SEMD includes a group of clinically heterogeneous, lethal and non-lethal disorders under the larger classification of osteochondrodysplasias [21]. Amongst the SEMD group, two disorders can closely mimic ISDNA- odontochondrodysplasia and opsismodysplasia. They share certain common features viz neonatal short-limb dwarfism, platyspondyly, brachydactyly and non-lethality. Evolving mesomelia, dentinogenesis imperfecta, joint laxity, narrow thorax, genu varum and irregular metaphyseal flaring are associated with the former [22], whereas the latter is associated with facial dysmorphism (prominent brow, depressed nasal bridge, a small anteverted nose, and a relatively long philtrum), relative macrocephaly, severe hypotonia, delayed bone age and irregular metaphyseal ends [23]. Despite deep phenotyping, a significant phenotypic and radiographic overlap in this group of disorders makes molecular diagnosis clinically relevant.

Other than the genetic counselling, establishing a precise diagnosis had relevance for the medical care and surveillance of the proband; potentially impacting the quality and longevity of the life for the index case. The family was counselled about the likely need for spinal decompression surgery based on old radiological reports and was referred to neurosurgery services for assessment. However, the proband and the parents were lost to follow-up. Knowing the natural history of ISDNA, we would have liked to offer routine immune-surveillance and if indicated, intravenous immunoglobulins [4, 6, 8]. The child could have benefited from keen multidisciplinary care involving neurosurgeon, cardiologist, early intervention expert, neurologist, immunologist and geneticist [4, 6, 8].

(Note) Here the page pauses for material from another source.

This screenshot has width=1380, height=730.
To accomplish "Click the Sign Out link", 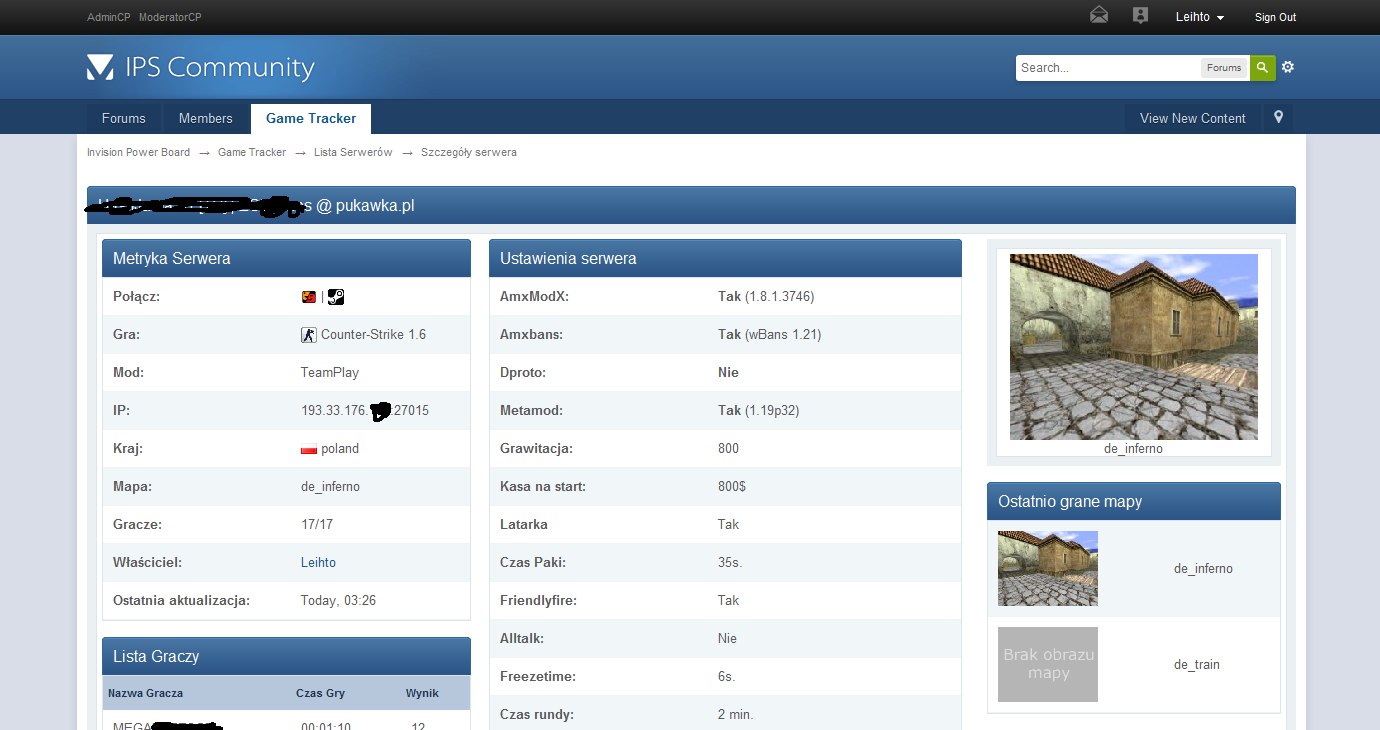I will point(1275,17).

Overall, our study reports the fifteenth ISDNA patient in the world, with a previously identified variant in the EXTL3 gene. The proband shows a clinical presentation of skeletal dysplasia along with neuro-developmental delay which is similar to the previously described cases. Although all the affected individuals showed similar skeletal abnormalities, the variants in the context of genetic and/or environmental modifiers may have different effects on the function of the mutant EXTL3 protein, as there is variability noted in immunological phenotype. Therefore, it is difficult to correlate the disease severity only on the basis of the position of the variant. At present, there is no treatment available for this disorder except for supportive care and surgical interventions wherever possible. As more cases will be reported in future with simultaneous studies on the mutant EXTL3 protein, it would likely be possible to decipher the exact mechanism involved in the pathophysiology of this rare condition.